Whale shark tours have become a huge business in Isla Mujeres in the last five or so years. It used to be that tourists cleared out in May when the rainy season started, but then someone noticed that whale sharks were migrating north through the Yucatan Channel during the summer months. Now there is no noticeable decline in tourism until the whale sharks move on near the end of August, before what the local people call “septihambre” (hungry September).
Longtime friends of ours on the island have taken advantage of this new opportunity. Ariel, who has been conducting snorkeling and fishing trips for many years, now does mostly whale shark tours from June through August. Wbeymar (pronounced “Way-mer”), who owns Brisas Grill, where our good friend Juan Gomez works, now has a fleet of two whale shark tour boats, with plans to add another one next season. Both have been asking us during summer visits to go on their tours with them, but we never have, up until last week Wednesday, that is.
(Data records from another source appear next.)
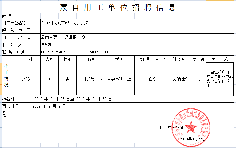
Task: Click the 报名时间 registration date row
Action: 73,99
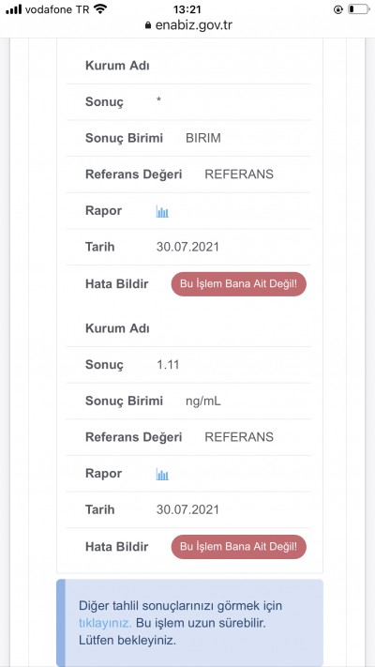Select the ng/mL unit text
This screenshot has width=375, height=667.
click(203, 402)
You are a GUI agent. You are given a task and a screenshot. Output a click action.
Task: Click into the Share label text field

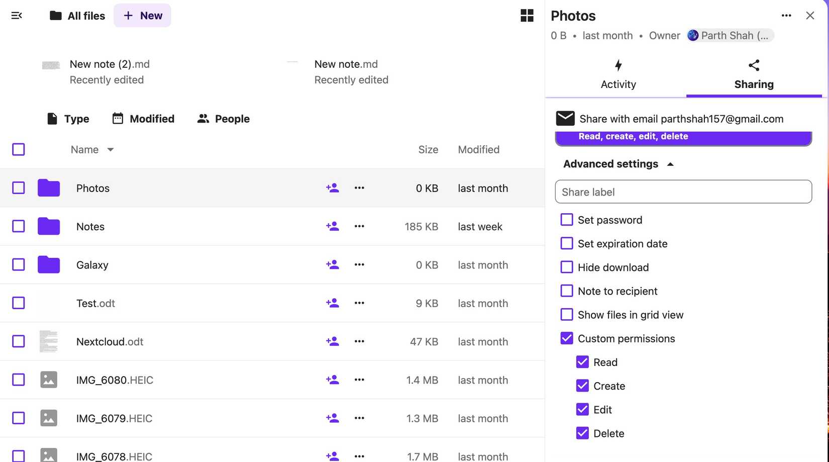[x=683, y=192]
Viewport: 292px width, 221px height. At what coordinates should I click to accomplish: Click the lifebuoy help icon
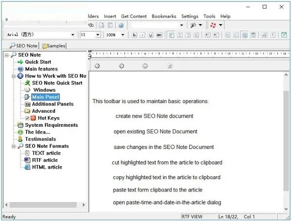click(x=213, y=25)
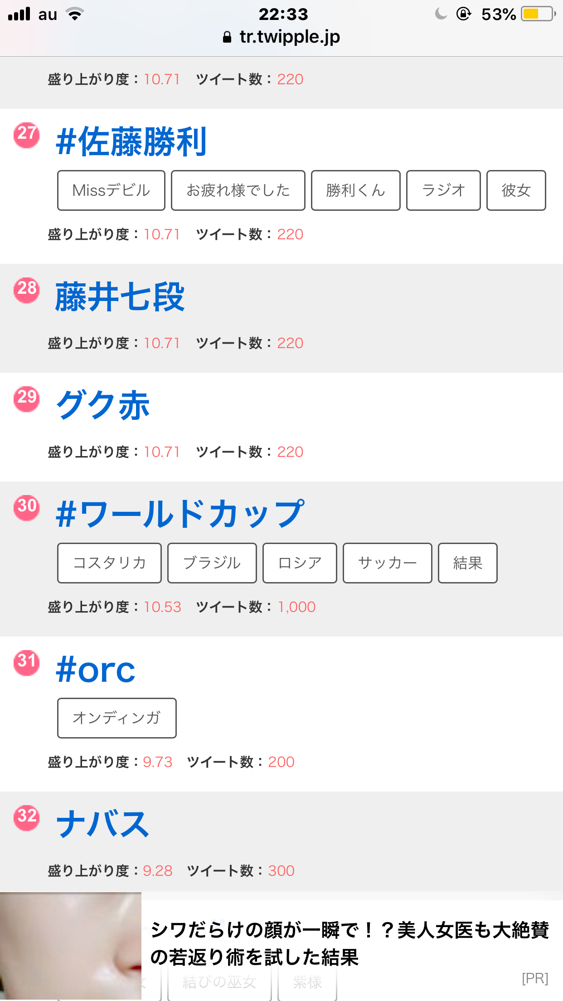Image resolution: width=563 pixels, height=1001 pixels.
Task: Tap the Do Not Disturb moon icon
Action: click(x=441, y=14)
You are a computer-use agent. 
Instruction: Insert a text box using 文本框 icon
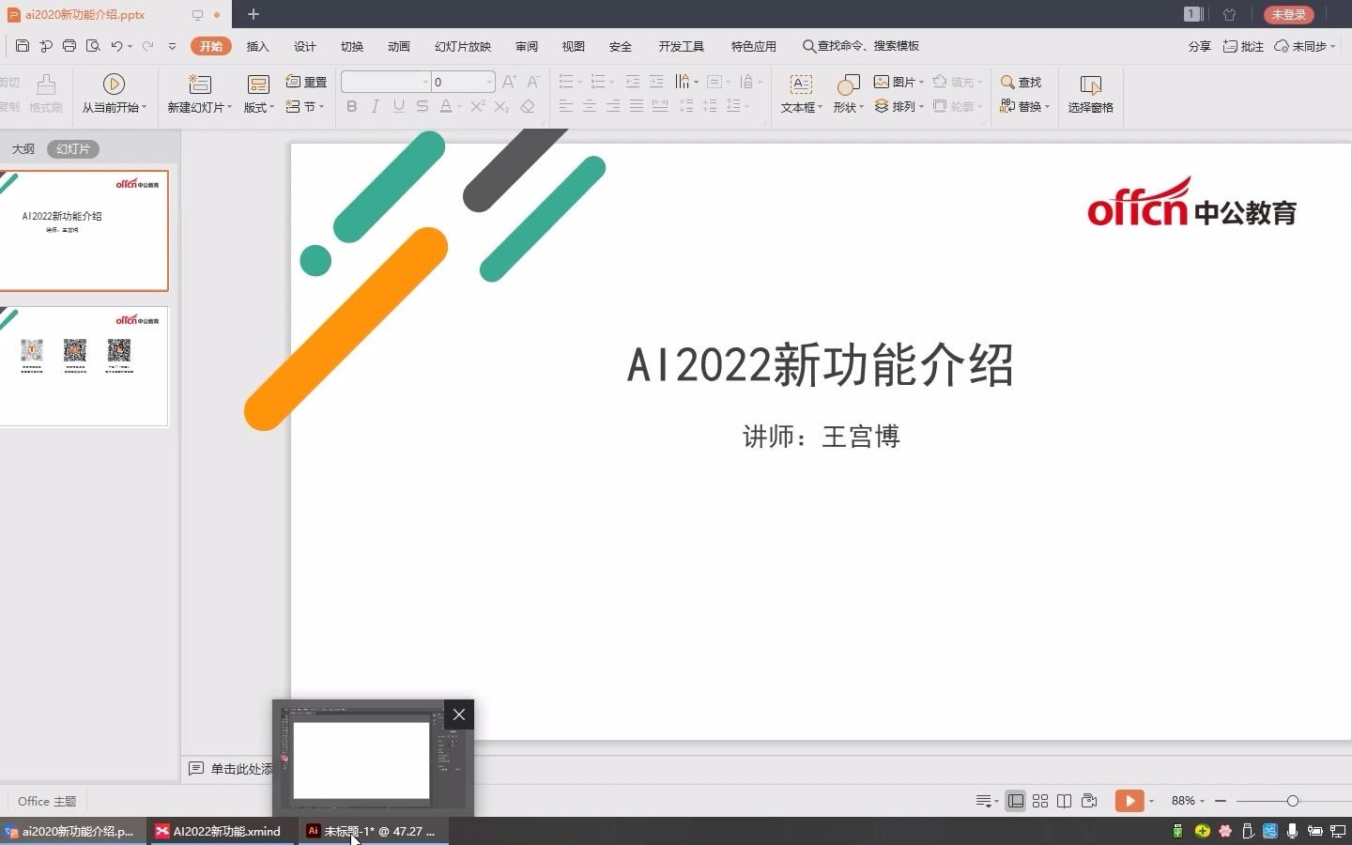coord(800,94)
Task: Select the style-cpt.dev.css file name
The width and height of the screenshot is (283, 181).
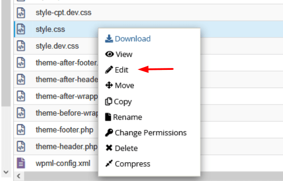Action: 63,12
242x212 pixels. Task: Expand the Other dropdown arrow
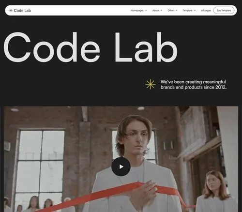coord(176,11)
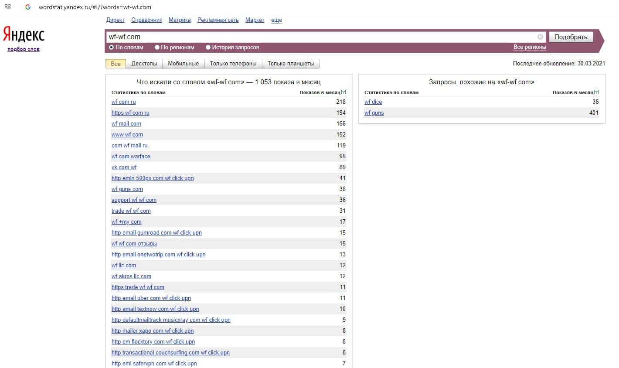Click help icon beside right impressions column header
619x368 pixels.
click(596, 92)
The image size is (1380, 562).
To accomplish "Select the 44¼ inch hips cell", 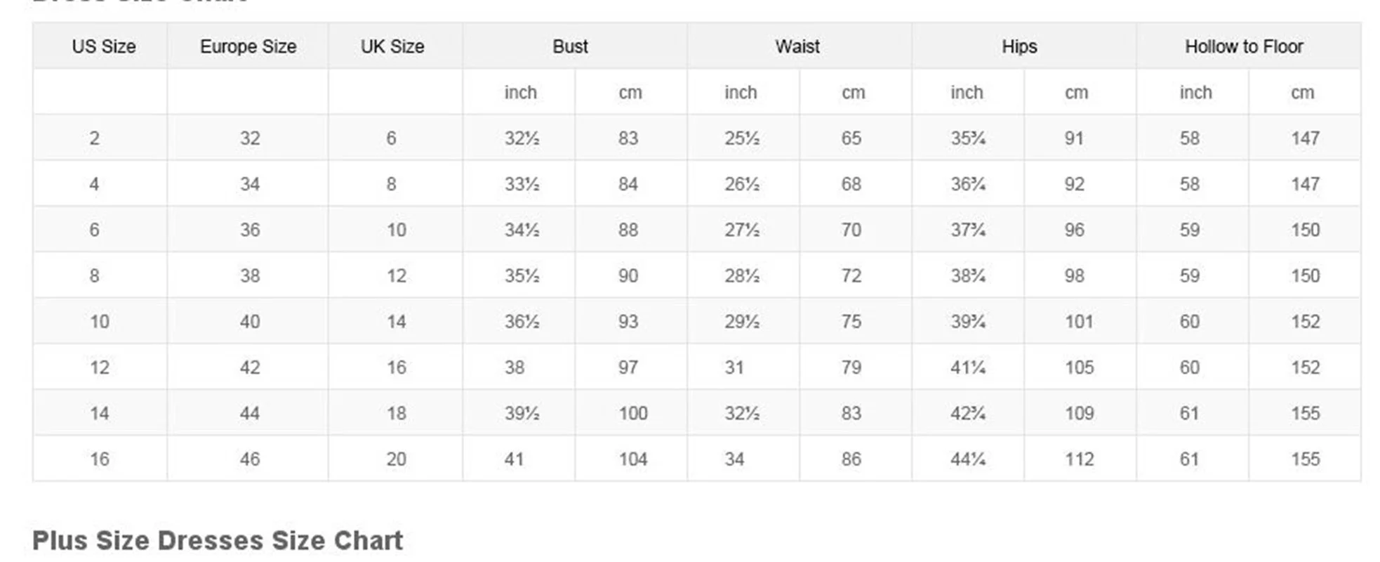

We were hearing reports from guests at El Milagro Marina that the number of whale sharks out in the viewing area, which is treated as a national park by Mexico, was diminishing, so we decided we had better go before it was too late. Wbeymar had told us he would give us a no-commission deal of 850 pesos ($70) each, which was better than Ariel’s offer, even with his promise to limit the number of people to just four in order to increase in-water time, so we went with Wbeymar.
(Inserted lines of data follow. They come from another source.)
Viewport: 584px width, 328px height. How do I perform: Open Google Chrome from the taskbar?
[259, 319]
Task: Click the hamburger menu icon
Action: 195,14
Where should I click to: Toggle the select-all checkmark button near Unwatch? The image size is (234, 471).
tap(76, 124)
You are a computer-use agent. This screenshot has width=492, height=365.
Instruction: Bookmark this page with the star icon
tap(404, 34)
Nan and I showed up at Brisas Grill at 7:30 that morning, thinking the tour would be leaving at 8:00 and that we would have time to get some coffee and breakfast. Juan and his co-worker Victor were just setting up tables and chairs. After a half-hour, Nan gave up waiting for coffee and went to the Oxxo (Mexico’s version of 7-Eleven) across the street for a cup. I toyed with the underwater camera our friend Scott from El Milagro Marina had lent me. Soon, Wbeymar’s first tour boat, Lizardo, arrived at the pier behind the restaurant. Wbeymar himself showed up a little while later and told us the tours leave at 8:30, not 8:00. Juan served us coffee, orange juice and slices of a breakfast cake. Other groups started to filter in. We counted about twenty by 8:30. We hoped we wouldn’t all be packed into a single boat, but then Ana Carina, Wbeymar’s second tour boat, arrived at the pier. Moses, the tour leader, broke us up into two groups of ten each and led us to the boats. I urged Nan to take a seat near the bow of our designated boat, Lizardo, to minimize the spray that would result from blasting through the waves at high speed.
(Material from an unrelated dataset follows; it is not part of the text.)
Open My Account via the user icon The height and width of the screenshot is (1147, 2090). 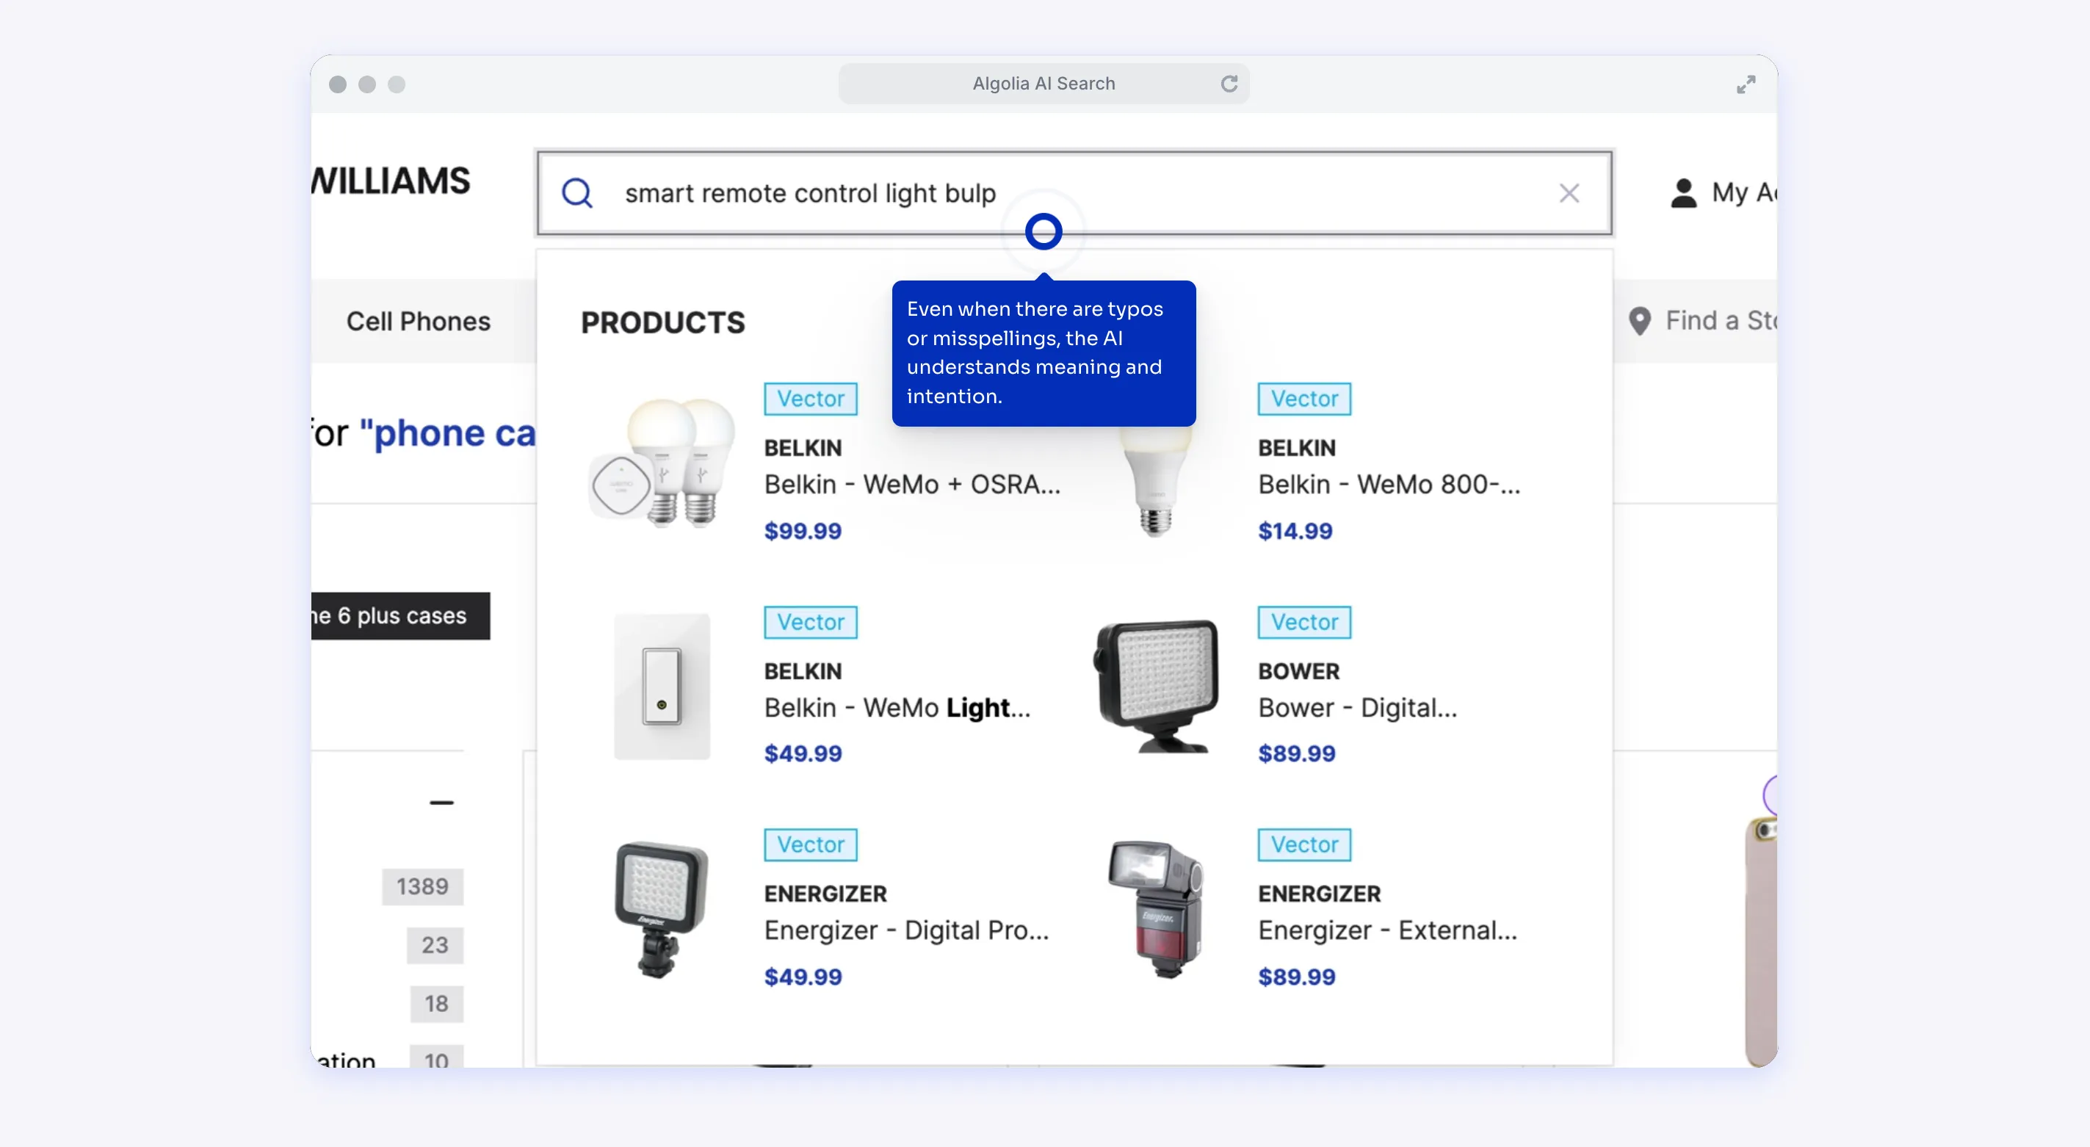tap(1684, 193)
The combination of the north-flowing current and the easterly winds made for a very rough one-hour ride out to where the whale sharks were feeding, about twenty miles northeast of Isla Mujeres. People near the back of the boat were drenched by the time we spotted the cluster of at least fifty other boats bobbing around a large school of whale sharks and slowed to join them. In between the boats were groups of snorkelers and some really large dorsal and tail fins. A whale shark coasted under the bow of our boat, just below the surface, its head at least three feet across. Nan and I looked at each other and mouthed, “Wow!” I couldn’t wait to jump in and see one up close. Nan was not so sure.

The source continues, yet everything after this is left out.